### TASK PROMPT
Omit every picture while repeating the entries exactly.

### PROVIDED DATA
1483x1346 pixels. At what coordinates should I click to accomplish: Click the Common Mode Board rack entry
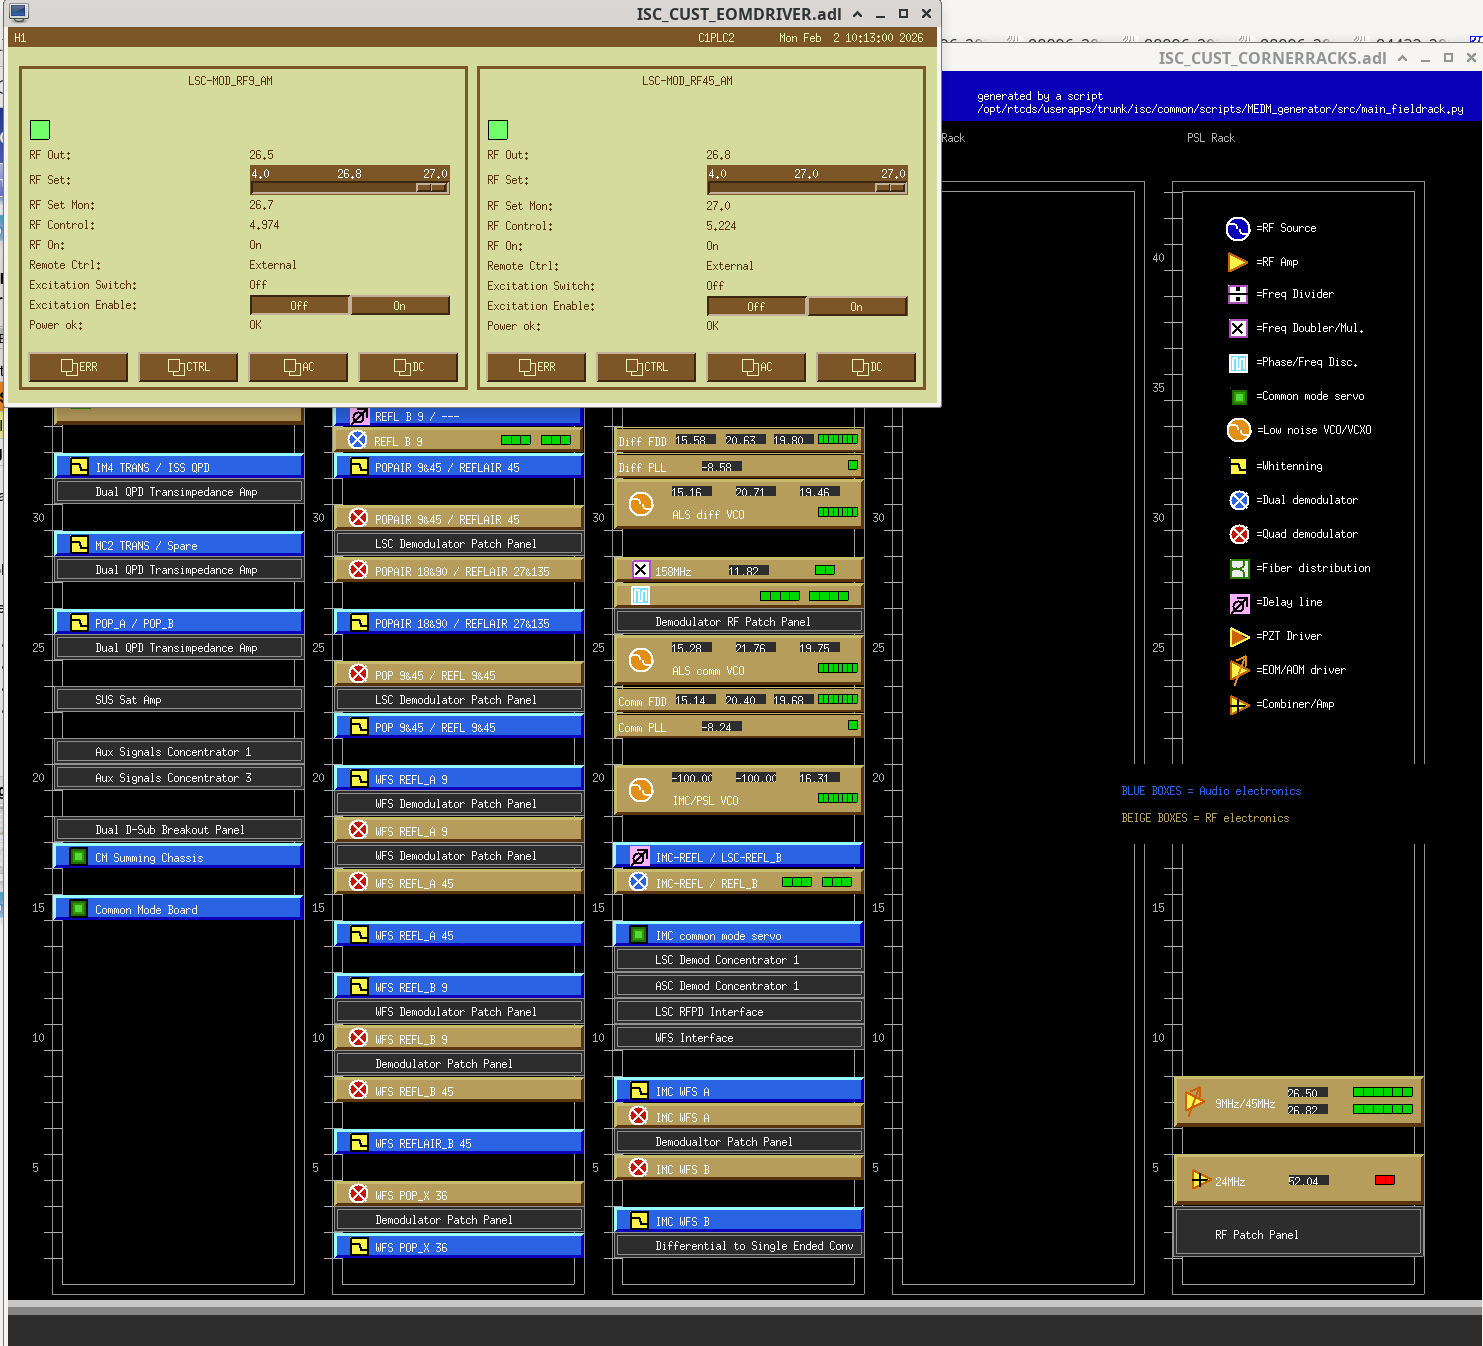click(x=178, y=909)
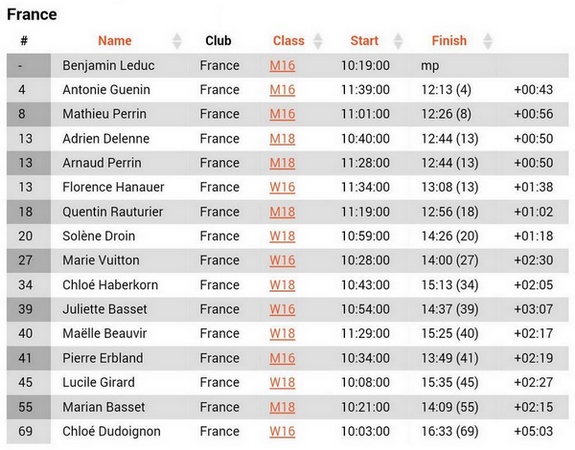Viewport: 575px width, 450px height.
Task: Open M16 class link for Benjamin Leduc
Action: coord(282,66)
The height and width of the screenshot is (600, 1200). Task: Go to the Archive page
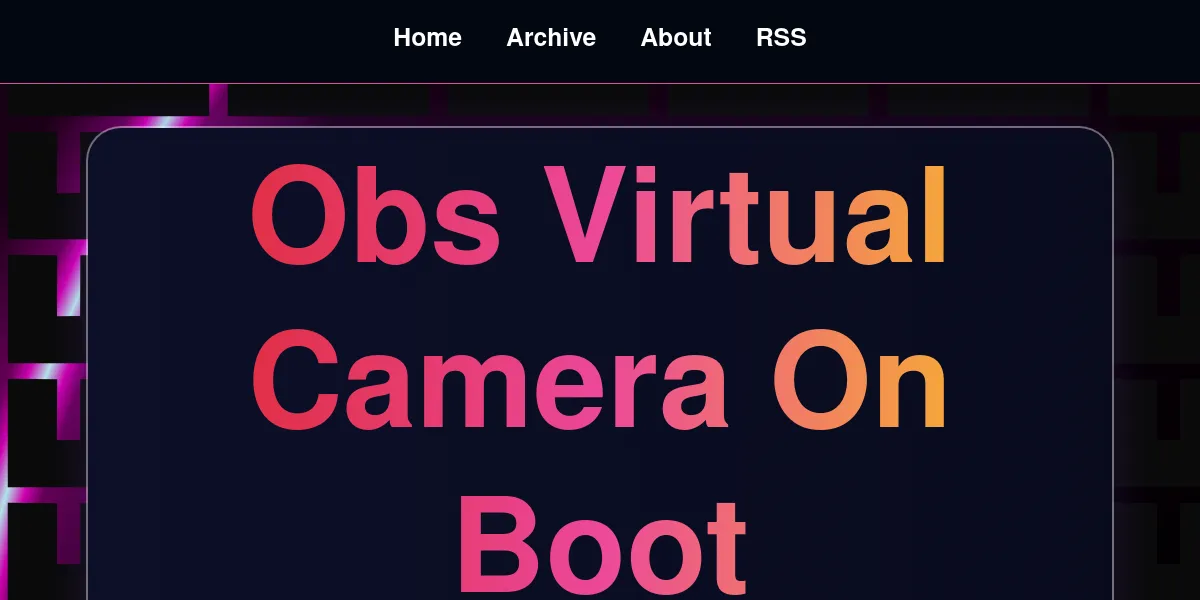pyautogui.click(x=551, y=38)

### WRITTEN SOLUTION
1483x1346 pixels. At what coordinates should I click to accomplish: Click the Common Mode Board rack entry
click(x=178, y=909)
Viewport: 575px width, 450px height.
Task: Open M16 class link for Benjamin Leduc
Action: coord(282,66)
The height and width of the screenshot is (600, 1200). Task: Go to the Archive page
pyautogui.click(x=551, y=38)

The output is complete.